Tacos are staples of Mexico City palates. Thousands, if not millions of residents eat them every day from the thousands of street stalls and restaurants that dot nearly every corner of the capital. And if you can’t trust your taquero…who can you trust?

The country is not only the world’s largest exporter of avocados but also the largest consumer. A Mexican eats, on average, more than seven kilos of avocado.

But it’s not just Mexican demand causing it. The Americans are to blame as well.

Credit: @LATACO / Twitter

Americans’ insatiable appetite for avocado is causing more and more tacos with fake guacamole to be sold in Mexico. Rising demand for the fruit in the US, caused by the craze for brunch dishes such as avocado on toast, as well as a weak crop in California, is increasing demand and forcing prices up in Mexico. 

Last year alone, Mexico sold more than US$2.5 billion worth of avocados to the United States. A greater value than oil exports.

Even the Super Bowl is to blame.

Credit: Warren Brown / YouTube

For the 2019 Super Bowl alone, Mexico exported 120,000 tons of avocado to the United States, says APEAM, the Association of Avocado Producers and Exporters. 20% more than last year.

But it’s also a drug cartel problem.

Credit: @dw_business / Twitter

And now even Mexican drug cartels are involved in the avocado business. In the state of Michoacán, the center of synthetic drug production and, thanks to geographical and climatic conditions, a “paradise” for the cultivation of avocados, drug traffickers extort the peasants, who pay for alleged “protection” or “land use rights” for the cultivation of “green gold.

But even worse: in order to increase the surface area of avocado crops, illegal logging of forests is increasing. Avocados need tons of water. A scarce commodity. And, to top it all, climate change is adding to the problem.

So what exactly is in this #mockguac?

Credit: @IreneMia_EIU / Twitter

Well, as avocado prices have soared, Mexican chefs have had to turn to a cheap and plentiful alternative, the humble calabacita – or Mexican zucchini squash.

Once the squash are boiled up and blended with the rest of the ingredients – green tomato, coriander and chili peppers – and pureed into a creamy, smooth consistency, some culinary experts claim few could tell the difference.

“The scariest part is that it tastes almost exactly like your standard taqueria guacamole: bright, spicy, rich, and very satisfying,” said Javier Cabral, editor of LATaco, a food and culture site and producer of Netflix series, Taco Chronicles. 

This shocking news got us like…

Same child.
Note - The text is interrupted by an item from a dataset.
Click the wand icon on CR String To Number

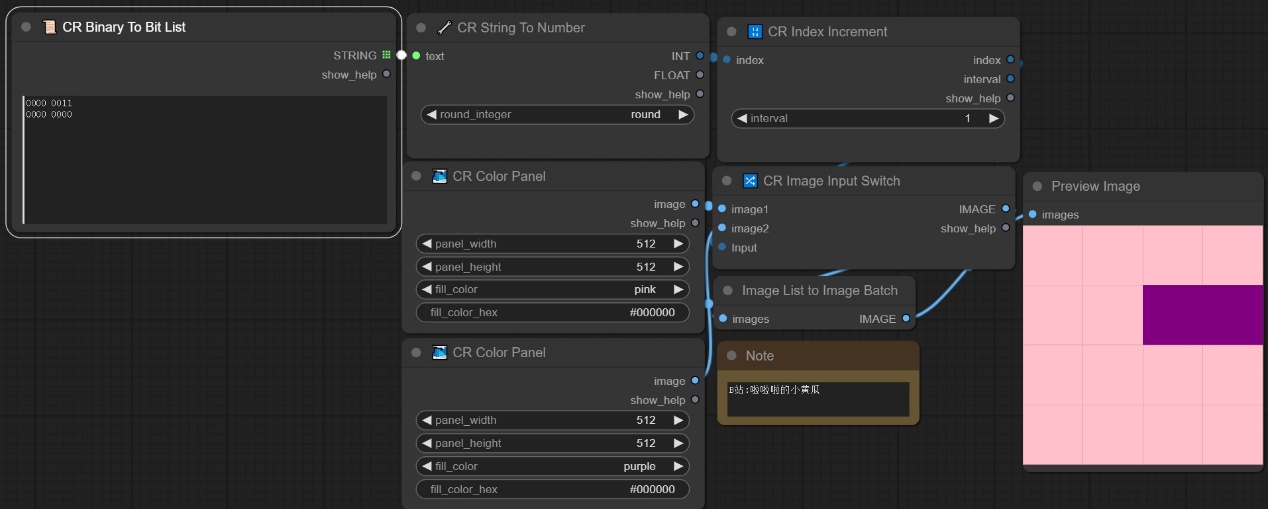tap(444, 28)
Same.

Many were surprised that this news of #faceguac wasn’t making bigger headlines around the world!

Credit: @LATACO / Twitter

We are in 100% agreement. I mean this story has everything you need to go big – betrayal, lies, drama.
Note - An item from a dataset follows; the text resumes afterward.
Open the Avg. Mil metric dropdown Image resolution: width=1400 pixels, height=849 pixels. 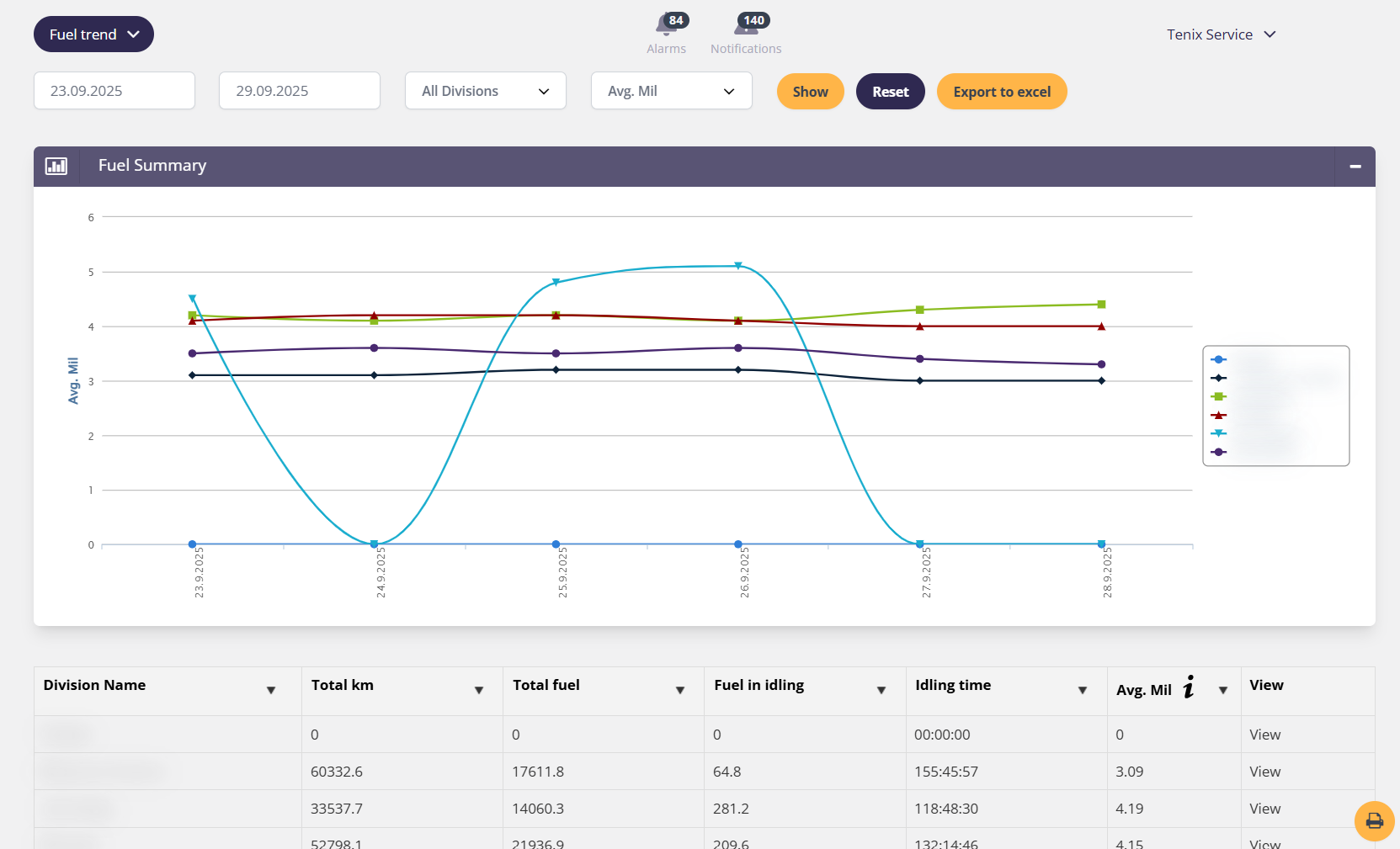coord(671,91)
But at least one Twitter user reminded us that things could be much much worse.

Credit: @LATACO / Twitter

I mean…mayo with guacamole. Noooo thank you. I’ll take a Mexican vegetable substitute any day over this. Although, it’s not totally far fetched. For awhile there were rumors that Chipotle was adding sour cream to it’s guacamole to make it last longer and prevent it from browning too quickly.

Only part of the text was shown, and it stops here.